Dio ha tanto amato il mondo, che ha dato il suo unigenito Figlio, affinché chiunque crede in lui non perisca, ma abbia vita eterna (Giovanni 3,16).

Il capitolo 18 del vangelo di Luca si apre con un dittico sulla preghiera. Le due parabole insegnano che la preghiera deve essere incessante (la prima) e deve essere fatta con umiltà davanti a Dio (la seconda). Il commento che segue volge unicamente sulla parabola del fariseo e del pubblicano. Il lettore conosce dall’inizio il motivo per cui Gesù racconta la parabola (18,9). Come ogni parabola, anche in questa abbiamo due situazioni: l’una verosimile (quante volte è accaduta la scena descritta nella parabola) o immaginaria (due uomini salirono al tempio), l’altra reale (alcuni confidavano in se stessi di essere giusti e disprezzavano gli altri). La parabola raggiunge il suo scopo quando la situazione fittizia si “trasferisce” a quella reale, il greco para-ballo (parabola) significa infatti “trasferire”, sicché colui che disprezza gli altri si riconosce nel fariseo che si esalta.

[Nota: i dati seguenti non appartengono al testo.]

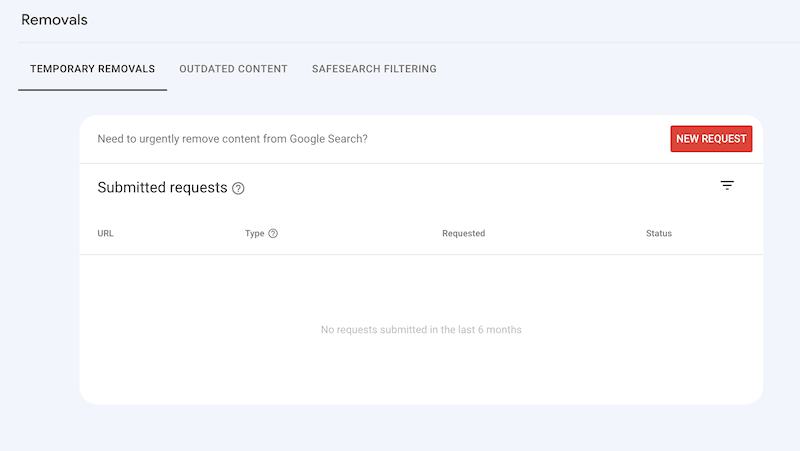Screen dimensions: 800x451
Task: Select the Requested column header
Action: 463,234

Il fariseo e il pubblicano sono due figure antitetiche tra loro, rappresentano i due estremi opposti nel mondo giudaico: colui che vive secondo la legge, il primo, colui che vive nel peccato, il secondo. Il fariseo è il tipo di persona religiosa che ti aspetti di incontrare nel tempio e di trovare in un contesto di preghiera. Il pubblicano invece, un esattore delle tasse, solitamente un disonesto e un traditore dei propri connazionali, è l’immagine di un uomo che nulla ha a che fare con la preghiera, perché vive in un mondo di peccato lontano da Dio. Perché la parabola mantenga il suo messaggio non bisogna presentare il fariseo come un furfante e il pubblicano come un eroe, giacché così allora ciascuno riceve ciò che merita. La parabola dice il vero su entrambi. Il fariseo è veramente un uomo impegnato in pratiche religiose: di quale indegnità è colpevole? E il pubblicano è veramente uno dato al peccato: che cosa fa per riparare la sua colpa? Ecco perché la parabola di Gesù costituisce uno shock. Se qualcuno deve tornare a casa sua giustificato, questi deve essere il pio fariseo, non il pubblicano. La parabola non dice tutto sulla giustificazione, ma mostra come Dio giudica. La conclusione della parabola parla, attraverso un parallelismo antitetico, del comportamento di Dio e del rovesciamento degli esiti: egli umilia i superbi ed innalza gli umili.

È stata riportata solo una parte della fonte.